Tuesday, March 26, 2013

Were On Formula

So on March 12th, Mr. Hunt and I sat down and decided that I was going to stop pumping and we would switch Jane over to formula.
Without going into the whole long story about it all, I will just say a few things.
  • The main thing is that breastfeeding is HARD! I will go into the breastfeeding journey with my second child knowing this and hopefully I will have more success. 
  • I HATE seeing things that tell me that breast is best! Yes, I understand this, but it doesn't make me feel any better about my decision
  • What does make me feel better about my decision is that fact that I am 100% happier now. I was literally stuck to the pump all day and I couldn't do anything ever. I was stressed out and really sad most of the time.
And a few things that I learned
  • All woman and situations are different. If I would have known that it was going to take me up to an hour to pump each time, I may have just decided to stick with breastfeeding since it was taking that long anyway to feed her. 
  • Either breastfeed or don't.
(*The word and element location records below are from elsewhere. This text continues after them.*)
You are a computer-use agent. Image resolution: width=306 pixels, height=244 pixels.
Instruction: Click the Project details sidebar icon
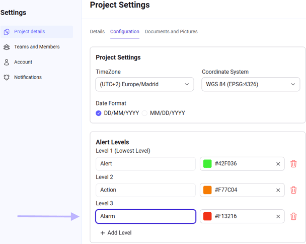[7, 32]
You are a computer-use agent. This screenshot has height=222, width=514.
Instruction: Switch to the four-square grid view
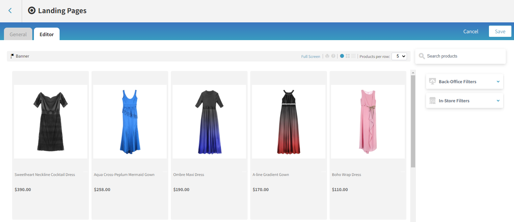(x=348, y=56)
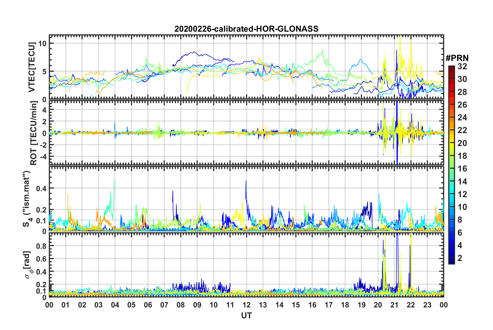Viewport: 493px width, 330px height.
Task: Click the 21 tick label on the UT axis
Action: point(394,305)
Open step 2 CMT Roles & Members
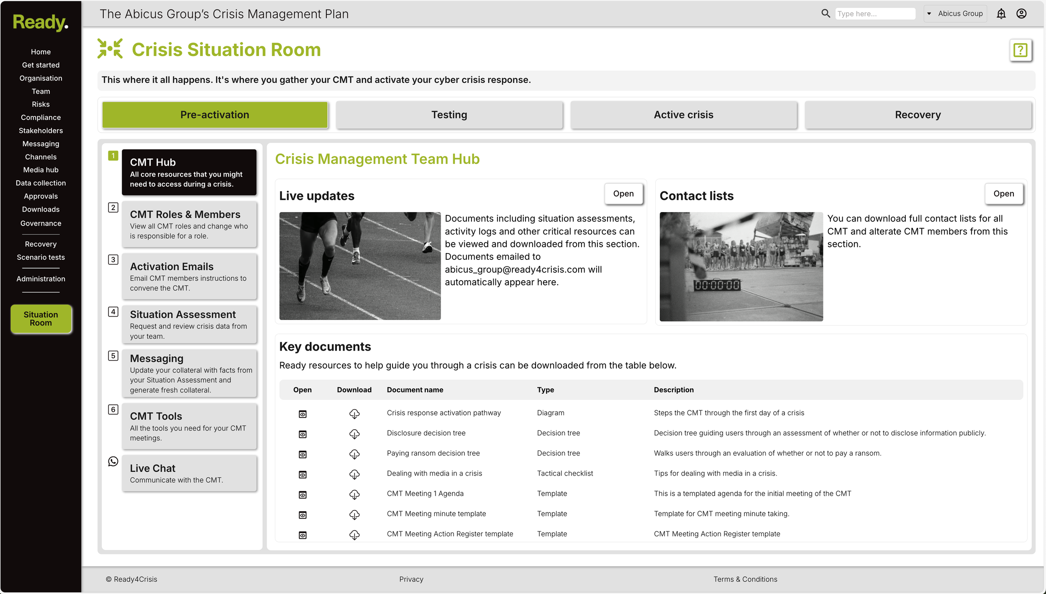This screenshot has width=1046, height=594. (189, 225)
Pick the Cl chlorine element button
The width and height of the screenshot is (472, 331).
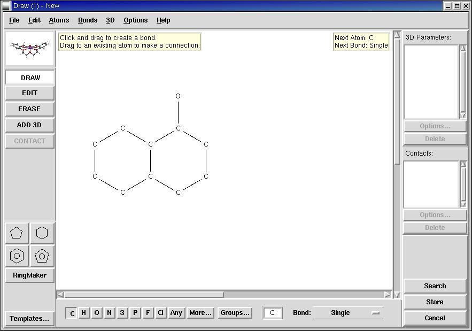[160, 313]
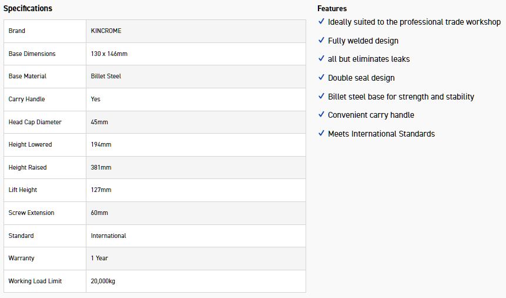Click the "Billet Steel" material value
The width and height of the screenshot is (506, 298).
coord(106,76)
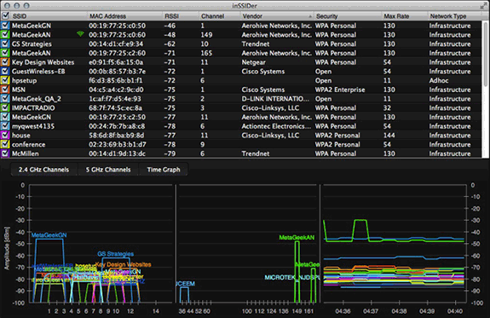Click the Vendor column sort arrow
Image resolution: width=490 pixels, height=318 pixels.
(x=309, y=16)
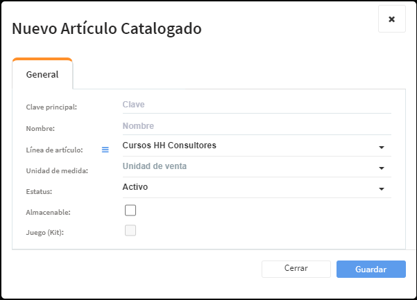
Task: Click the Nuevo Artículo Catalogado title
Action: pos(107,28)
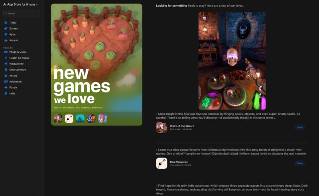This screenshot has height=196, width=319.
Task: Select the Entertainment category
Action: 18,70
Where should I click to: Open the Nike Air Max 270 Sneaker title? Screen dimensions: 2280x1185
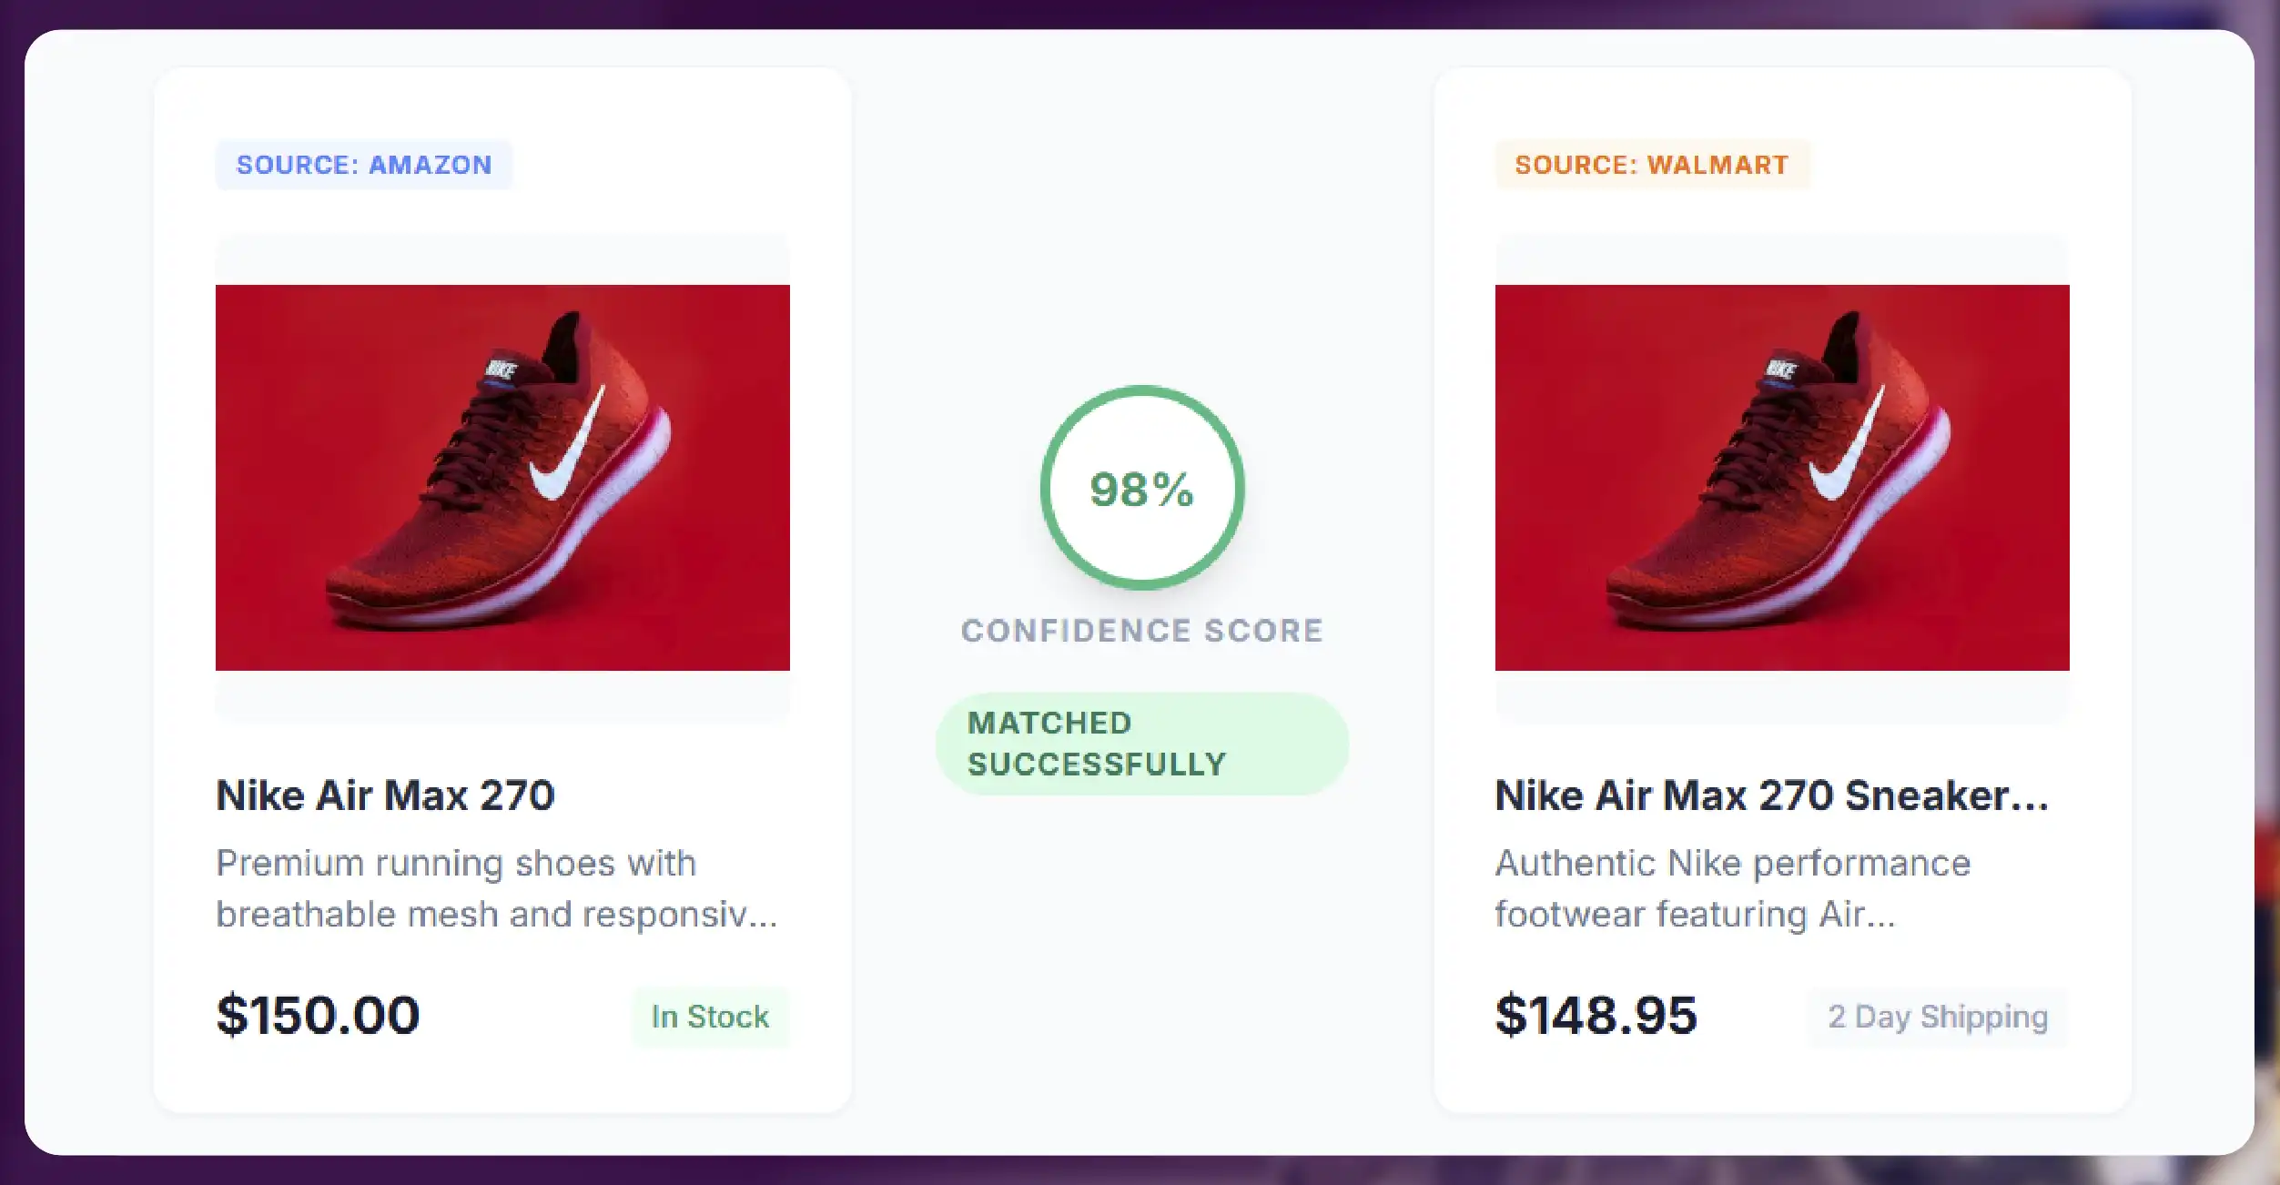point(1771,795)
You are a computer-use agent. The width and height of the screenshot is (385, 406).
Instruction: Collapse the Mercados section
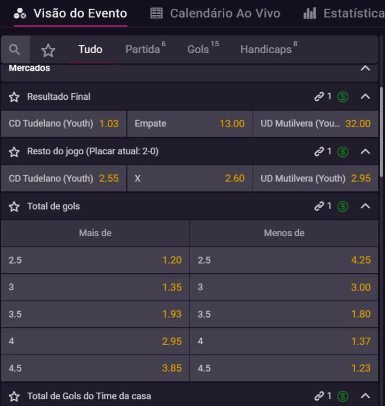[x=365, y=68]
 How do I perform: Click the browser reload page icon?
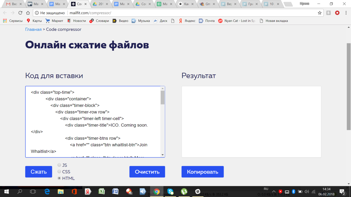20,13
The whole pumping exclusively thing is NOT for me and is only for very patient women. Its very easy to breastfeed while out or just bring formula with you, but to lug a pump around everywhere is NOT my idea of a good time
  • Baby Jane doesn't care either way. She hasn't noticed a difference at all from the breast milk or the formula. She was a trooper with the transition and I know she loves me the same with whatever my decision was/is
  • I cant compare myself to other moms. I do this a lot. I compare myself and I compare Jane. This only makes me more anxious, stressed, and unhappy. Once I let everything go and just go with the flow, and do what I think is best in ever situation, I'm a totally different person.
  • Breastfeeding and formula feeding only lasts for about a year of their life. Maybe a few months more. But out of their whole life they have to live, this is a small time. I'm going to run into a TON more important decisions to make for her and I need to let this one go.
Ive made the decision. Ive done it. I'm happy. That's all that matters. Jane had breast milk for 3 months. She was 3 months and 2 days old when she had her last breast milk bottle. It was kind of sad for me, but I held her a little closer and let it go. 
Now I'm going to finish this post before I start to think about this too much. 

Love
Jennifer


2 comments:

The Dorr Stop said...

I stumbled across your blog and love reading it because your baby is about the same age as mine! I had a hard time with breastfeeding and then my child ended up being allergic to both dairy and soy, so it didn't work out for us very long at all. I too felt super guilty about it, but as long as your baby is healthy and happy that is really all that matters! I have a friend that never gave her baby any breastmilk at all and he is one and a half now and has only been sick ONCE!!! Her doctor said "oh you must have breastfed," but nope her baby was all formula! Just thought that story might be encouraging to you (it was for me). Baby Jane is so adorable! :)

Unknown said...

Thanks so much for the encouragement! I love to meet new people that read my blog, and that PLUS a nice reminder that Im still doing good as a Mom just made my day. THANKS!